His heart aching, he followed after her, closing the distance separating them, his heart racing toward her over the dunes of sand, past the ruins of long-lost cities from Egypt's ancient kingdoms, gray in the moonless light; past the military outposts of the Horus Way toward the endless, rocky desert of Thamud. In the distance, piercing the desert's cold, dark silence--the light of several dozen fires, each surrounded by a little group of sloping tents.
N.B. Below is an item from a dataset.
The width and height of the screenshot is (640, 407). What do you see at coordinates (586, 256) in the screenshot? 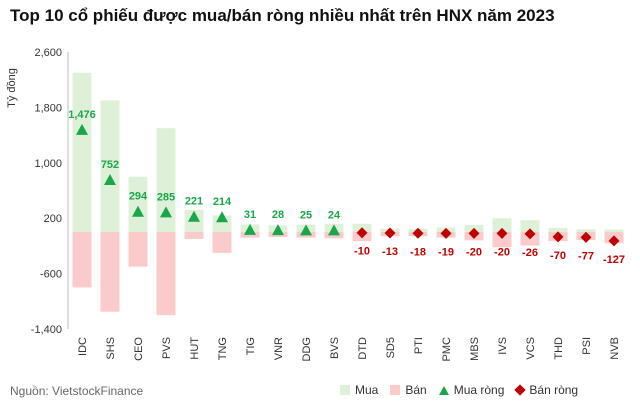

He slowed, moving past the humped beasts, their legs folded under them, their heads lowered as they dozed. He pressed on through the camp, ignoring the other men and women, their faces blurring as he sent his heart onward, seeking. Near the camp's center, he found her. He drifted closer, reverent, drinking in the sight of her. She sat unmoving, looking right at him, unseeing, her grief palpable. He longed to touch her, to trace the outline of her cheek, to press his lips to hers.
"Sethi," she whispered, her eyes bright with unshed tears. "I am lost without you."
"Courage," he breathed, his heart aching. He clung to her image, willing her to hear him. "I will find you again. I will love you again. Wait for me. In Babylon."